Case study: a large remote dataset#
Here we will download and extract a remote NHS Synthetic Data that uses a non-standard compression.
NHS England publishes a fantastic synthetic dataset for Accident and Emergency departments in England. This is a relatively large clean dataset that contains over 65M rows.
In this worked example you will learn:
How to download a remote data source
How to use third party libraries to decompress a .7z archive.
How to reduce the size of a large
pandas.DataFrame
in memory.
Complications in use of the full dataset.#
Even though this dataset is sanitised and pre-cleaned there are two complications if you are new to data science.
Compression format#
The public URL for this dataset provides access to the data in 7zip format (.7z). The .7z format offers a good compression ratio (4.5GB compresses to 630MB), but at the cost of using a non-standard (and to be honest Microsoft Windows OS centric) format.

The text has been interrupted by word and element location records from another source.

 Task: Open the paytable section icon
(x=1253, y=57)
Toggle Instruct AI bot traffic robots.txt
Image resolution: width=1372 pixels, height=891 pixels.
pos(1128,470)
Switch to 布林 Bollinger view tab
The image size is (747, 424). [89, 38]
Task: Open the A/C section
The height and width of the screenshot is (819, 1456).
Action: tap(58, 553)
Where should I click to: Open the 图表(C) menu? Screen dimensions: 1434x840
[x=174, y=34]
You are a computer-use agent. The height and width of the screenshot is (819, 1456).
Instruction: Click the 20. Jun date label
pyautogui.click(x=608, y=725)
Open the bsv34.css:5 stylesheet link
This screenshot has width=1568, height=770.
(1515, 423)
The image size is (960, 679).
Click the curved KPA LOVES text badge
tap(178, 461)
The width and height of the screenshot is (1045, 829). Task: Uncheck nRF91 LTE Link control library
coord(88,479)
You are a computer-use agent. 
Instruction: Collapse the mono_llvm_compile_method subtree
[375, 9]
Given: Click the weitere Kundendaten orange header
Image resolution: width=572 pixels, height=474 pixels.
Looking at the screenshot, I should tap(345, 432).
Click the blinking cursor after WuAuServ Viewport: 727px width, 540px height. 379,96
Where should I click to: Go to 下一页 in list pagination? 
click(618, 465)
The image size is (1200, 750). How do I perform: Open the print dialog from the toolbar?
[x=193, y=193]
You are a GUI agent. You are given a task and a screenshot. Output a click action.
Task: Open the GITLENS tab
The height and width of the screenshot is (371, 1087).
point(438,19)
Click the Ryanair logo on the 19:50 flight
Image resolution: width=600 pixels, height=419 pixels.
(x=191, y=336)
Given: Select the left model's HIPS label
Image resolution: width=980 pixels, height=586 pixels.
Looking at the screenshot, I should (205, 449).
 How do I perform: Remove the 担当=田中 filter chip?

Ideally all machine learning studies have a reproducible pipeline from raw data at source through final analysis and results. At the time of writing
pandas
does not natively deal with .7z and a third party dependency is needed or it must be extracted outside of the python environment.pandas
can handle other formats; for example, .zip and .tar
Here we will focus on how to decompress .7z within python using a third party dependency.
Memory requirements#
This notebook demonstrates how to download the NHS England hosted dataset. This is a large dataset to download: 630MB compressed and 4.5GB uncompressed.
If read directly into
pandas
without considering datatypes of each column the size in memory is 8.8GB. Depending on your machine this may be extremely problematic (it is even problematic using the generous memory provided by Google Colab in the cloud). One solution is to make use of a third party scheduling tool such as Dask. If pandas datatypes are specified the size is reduced to ~2.3GB in memory.
pip installs#
This notebook can be run using the hds_code
environment. Outside of this environment you will need to install py7zr
using the code below.
import sys
if 'google.colab' in sys.modules:
# This is the package that can extract .7z
!pip install py7zr==0.14.1
Imports#
import pandas as pd
import os
import time
# used for extracting .7z
import py7zr
# pythonic cross platform approach for HTTPS request
import requests
Helper functions#
We define the following helper functions:
def as_dtype_dict(df):
'''
Converts a `DataFrame` of column names
and datatypes to a dict suitable for importing data.
Returns:
------
dict
{column_name: data_type}
'''
as_list = df.to_dict('split')['data']
return {i[0]:i[1] for i in as_list }
def read_ed_data(data_types, archive, nhs_fname, clean_fname,
verbose=True):
'''
Reads data in from the compressed file.
Params:
-------
data_types: dict
dict linking column names to data types
archive: str
name of the archive file in .7z format
nhs_name: str
The NHS file name for the extracted file
clean_name: str
A more usable and cleaned up filename if needed.
Returns:
--------
pandas.DataFrame
'''
# extract synthetic data preread into pandas
if verbose: print('extracting =>', end = ' ')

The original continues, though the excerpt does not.